Long has my favorite genre been fantasy. Fantasy is a genre that can encompass any other genre as well as create imaginative worlds and characters. With fantasy, the only limits you have is your own imagination. To quote the great J.R.R. Tolkien, “Fantasy (in this sense) is, I think, not a lower but a higher form of Art, indeed the most nearly pure form, and so (when achieved) the most potent.”
In some ways, the David Ayer directed film (with a script by Max Landis) Bright exemplifies these traits I have written about above. Bright is a buddy cop movie in the tradition of Ayer’s previous films like End of Watch but with an added fantasy dimension. Orcs and Elves exist in this world, a world that is our modern day LA with that extra little twist of magic’s existence. Bright not only wants to be a modern urban fantasy but also wants to be a biting social commentary on race relations in modern America. Bright is clearly aspiring to be not just a fun fantasy action art piece but also (to paraphrase Tolkien) a higher form.
This is what makes Bright ultimately a disappointing endeavor. At times watching the movie was fun, but the movie was ultimately a frustrating experience. The potential is there to create a universe and film that is memorable, timely and most of all, fun. Bright does have its moments and has B-level buddy cop genre fun, but the story and characters undermine what was a great concept.
Joel Edgerton plays an Orc named Nick Jakoby, the first Orc on the police force and part of the “diversity” program. His partner is Daryl Ward, played by Will Smith, who is returning to the police force after getting shot by an Orc. There remains lingering doubt whether Jakoby let the Orc get away or not. The pair responds to a call one night where they discover an Elf carrying a magic wand, a rarity in the modern day. Now everyone wants the wand to themselves and the two cops find themselves being chased through the streets of LA by different factions, all wanting the wand for themselves.

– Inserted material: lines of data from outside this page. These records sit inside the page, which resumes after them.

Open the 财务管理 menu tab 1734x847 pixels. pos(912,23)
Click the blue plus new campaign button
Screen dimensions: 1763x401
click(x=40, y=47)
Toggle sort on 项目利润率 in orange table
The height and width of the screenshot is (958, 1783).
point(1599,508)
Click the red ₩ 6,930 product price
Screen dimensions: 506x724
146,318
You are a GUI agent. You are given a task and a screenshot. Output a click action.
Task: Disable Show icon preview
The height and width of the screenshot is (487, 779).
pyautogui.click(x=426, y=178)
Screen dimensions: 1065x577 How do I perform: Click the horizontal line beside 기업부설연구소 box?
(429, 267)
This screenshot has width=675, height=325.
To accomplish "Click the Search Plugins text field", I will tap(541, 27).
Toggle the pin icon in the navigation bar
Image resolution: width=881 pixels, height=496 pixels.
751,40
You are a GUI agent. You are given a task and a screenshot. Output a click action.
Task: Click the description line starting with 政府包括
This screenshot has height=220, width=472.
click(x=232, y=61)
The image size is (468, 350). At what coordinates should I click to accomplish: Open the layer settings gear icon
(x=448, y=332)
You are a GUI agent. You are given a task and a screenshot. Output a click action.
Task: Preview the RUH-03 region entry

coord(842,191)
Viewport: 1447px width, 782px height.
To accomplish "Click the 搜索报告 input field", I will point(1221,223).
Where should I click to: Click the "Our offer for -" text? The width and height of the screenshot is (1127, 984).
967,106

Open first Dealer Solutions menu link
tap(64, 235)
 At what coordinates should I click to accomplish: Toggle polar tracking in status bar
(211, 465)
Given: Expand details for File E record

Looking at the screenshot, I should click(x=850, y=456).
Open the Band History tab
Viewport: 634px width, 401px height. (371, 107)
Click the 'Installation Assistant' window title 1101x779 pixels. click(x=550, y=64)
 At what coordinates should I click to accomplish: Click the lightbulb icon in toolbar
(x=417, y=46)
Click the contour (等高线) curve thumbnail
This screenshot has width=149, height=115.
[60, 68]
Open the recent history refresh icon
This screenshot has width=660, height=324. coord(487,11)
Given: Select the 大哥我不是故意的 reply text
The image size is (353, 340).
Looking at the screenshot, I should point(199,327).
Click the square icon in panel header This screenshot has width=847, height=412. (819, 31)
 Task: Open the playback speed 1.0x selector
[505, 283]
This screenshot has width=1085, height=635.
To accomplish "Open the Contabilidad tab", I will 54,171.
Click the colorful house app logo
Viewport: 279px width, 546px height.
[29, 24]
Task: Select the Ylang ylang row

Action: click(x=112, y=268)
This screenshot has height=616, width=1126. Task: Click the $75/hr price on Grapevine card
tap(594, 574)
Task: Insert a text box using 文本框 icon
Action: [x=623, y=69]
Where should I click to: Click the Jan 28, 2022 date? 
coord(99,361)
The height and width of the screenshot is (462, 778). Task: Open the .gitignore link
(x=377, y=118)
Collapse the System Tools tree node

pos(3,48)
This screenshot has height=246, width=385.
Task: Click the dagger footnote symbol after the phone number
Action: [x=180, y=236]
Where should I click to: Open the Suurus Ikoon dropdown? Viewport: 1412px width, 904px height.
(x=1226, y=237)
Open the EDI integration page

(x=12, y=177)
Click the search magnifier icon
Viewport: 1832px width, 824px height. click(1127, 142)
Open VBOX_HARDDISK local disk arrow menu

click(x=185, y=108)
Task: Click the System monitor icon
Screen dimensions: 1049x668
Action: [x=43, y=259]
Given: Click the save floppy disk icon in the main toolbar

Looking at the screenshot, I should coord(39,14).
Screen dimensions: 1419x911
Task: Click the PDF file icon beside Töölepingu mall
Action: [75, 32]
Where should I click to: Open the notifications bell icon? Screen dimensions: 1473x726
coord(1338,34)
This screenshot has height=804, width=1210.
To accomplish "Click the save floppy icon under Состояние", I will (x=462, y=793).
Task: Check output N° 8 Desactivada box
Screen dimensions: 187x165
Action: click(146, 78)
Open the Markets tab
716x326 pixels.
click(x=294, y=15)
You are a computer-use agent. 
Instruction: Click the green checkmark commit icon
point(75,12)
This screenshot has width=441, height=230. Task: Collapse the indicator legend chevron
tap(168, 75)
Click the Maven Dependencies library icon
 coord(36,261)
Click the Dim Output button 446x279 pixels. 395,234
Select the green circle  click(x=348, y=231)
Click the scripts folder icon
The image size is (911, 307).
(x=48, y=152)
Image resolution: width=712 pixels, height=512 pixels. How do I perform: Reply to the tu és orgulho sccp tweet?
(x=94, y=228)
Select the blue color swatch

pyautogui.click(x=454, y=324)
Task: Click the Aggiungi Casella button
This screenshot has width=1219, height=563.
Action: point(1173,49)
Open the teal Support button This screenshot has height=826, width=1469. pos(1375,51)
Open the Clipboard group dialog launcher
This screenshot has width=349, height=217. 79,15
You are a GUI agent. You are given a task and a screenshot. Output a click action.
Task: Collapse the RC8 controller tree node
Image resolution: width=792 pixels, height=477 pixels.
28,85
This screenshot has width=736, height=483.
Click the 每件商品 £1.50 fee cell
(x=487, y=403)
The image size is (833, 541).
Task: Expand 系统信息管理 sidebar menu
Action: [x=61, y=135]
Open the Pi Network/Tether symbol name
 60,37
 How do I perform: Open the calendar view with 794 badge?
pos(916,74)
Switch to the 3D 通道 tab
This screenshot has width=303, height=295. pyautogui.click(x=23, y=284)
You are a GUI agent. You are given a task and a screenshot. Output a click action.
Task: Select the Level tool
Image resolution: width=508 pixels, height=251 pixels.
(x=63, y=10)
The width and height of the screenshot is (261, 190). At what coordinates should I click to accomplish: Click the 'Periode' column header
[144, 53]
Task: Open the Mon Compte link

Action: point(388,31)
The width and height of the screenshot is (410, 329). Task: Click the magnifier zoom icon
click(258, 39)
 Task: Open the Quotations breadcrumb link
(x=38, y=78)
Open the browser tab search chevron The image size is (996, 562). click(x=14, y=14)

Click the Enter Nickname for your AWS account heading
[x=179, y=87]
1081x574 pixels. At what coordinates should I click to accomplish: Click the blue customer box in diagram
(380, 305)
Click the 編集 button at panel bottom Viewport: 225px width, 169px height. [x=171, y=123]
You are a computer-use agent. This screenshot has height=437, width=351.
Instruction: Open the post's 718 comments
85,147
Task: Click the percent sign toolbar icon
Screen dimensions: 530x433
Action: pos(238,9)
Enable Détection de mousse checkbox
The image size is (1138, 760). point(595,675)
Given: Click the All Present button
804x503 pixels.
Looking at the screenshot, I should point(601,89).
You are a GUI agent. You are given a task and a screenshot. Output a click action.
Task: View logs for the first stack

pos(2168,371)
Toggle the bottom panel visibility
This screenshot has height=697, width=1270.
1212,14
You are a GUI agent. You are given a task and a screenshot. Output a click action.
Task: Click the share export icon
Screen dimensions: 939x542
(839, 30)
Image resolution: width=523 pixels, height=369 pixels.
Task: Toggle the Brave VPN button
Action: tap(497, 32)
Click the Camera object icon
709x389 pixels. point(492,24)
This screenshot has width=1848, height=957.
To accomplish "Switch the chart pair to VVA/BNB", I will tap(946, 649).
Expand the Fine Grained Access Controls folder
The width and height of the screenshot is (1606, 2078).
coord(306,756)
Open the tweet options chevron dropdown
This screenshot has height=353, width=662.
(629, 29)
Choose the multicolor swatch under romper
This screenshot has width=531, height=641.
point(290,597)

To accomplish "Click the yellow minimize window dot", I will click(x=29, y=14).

The first thing that is clear watching this movie is how each race is an analogy for different issues surrounding racism. It is all handled in a pretty blatant and heavy-handed manner (not as heavy-handed Darren Anoksky’s Mother!). The film doesn’t go out its way to explore the racial themes, it all feels organic and natural to the narrative at hand. The movie doesn’t make any profound statements, but Bright does have things on its mind about modern America and explores it through the use of its different mythical creatures.
The world that David Ayer brings to life is perhaps the best part about this movie. The LA depicted in Bright is recognizable to us, and feels very contemporary but sliding over this “fantasy skin” adds another dimension. The groundwork is laid for a fascinating mythology; There are references to a dark lord and a war hundreds of years ago, magic, Dragons, Centaurs, but yet the Alamo still happened. This is all woven together in a way that left me wanting a lot more. Bright has that Star Wars feel where the world feels “lived in”. The world doesn’t feel like it was just built on a sound stage somewhere, this feels like it has existed for as long as ours has. There are a grit and complexity to this world. If Bright was made to do one thing and that was to sell me on the world, then this movie has more than accomplished that.
If I was only supposed to talk about the world and dynamic of the three different races, this film would have garnered itself more than worthy of praise. But there is also a story in Bright, and the story isn’t developed well at all. The entire movie is almost an elongated chase with very little room for the development of characters and plot.
Jakoby and Ward come across an Elf named Tikka. Most of the interesting developments for her character comes at the very end. By this point in the story, it is too late to make any impact on her development or character. Actress Lucy Fry only seems to play the one emotion, fear. The character is very one dimensional who acts more like a plot device than a character.
The villains are completely undeveloped with only paper thin motivations to drive them (much like Enchantress from Suicide Squad). There is an entire plotline surrounding the Federal police department and a militant group called the “shield of light” that goes absolutely nowhere. This entire story thread could have been cut without losing nearly anything from the overall narrative.
This type of story, where it centers around a single night or chase, needs something more to it than just cool action sequences. Mad Max: Fury Road works because there is more going on than just a chase. Fury Road is a visual storytelling marvel that develops its characters in the subtext and takes enough time, in the beginning, to set up the world. David Ayer’s script for Training Day centers around just a single day and is an incredibly dark and compelling cop drama. Training Day has plenty of great moments of action, but it also invites us to journey into the greedy and crooked underworld of dirty narcotics cops. The narrative of Training Day is always moving but manages to keep the characters at the forefront. Bright doesn’t have the strengths of either to bring its story or characters to life.
There is some fun to be had in Bright. Will Smith and Joel Edgerton are both good in the movie, there are some solid action sequences, a well-realized world, and concept but that’s where the positives end. Bright will no doubt have a small but loyal fan-base based on these merits alone, and I’ll be waiting to join them. If a sequel (or even a TV series) can make better use of the concept, then I will gladly jump back in. For now, Bright falls severely short of its aspirations and is an overall disappointment.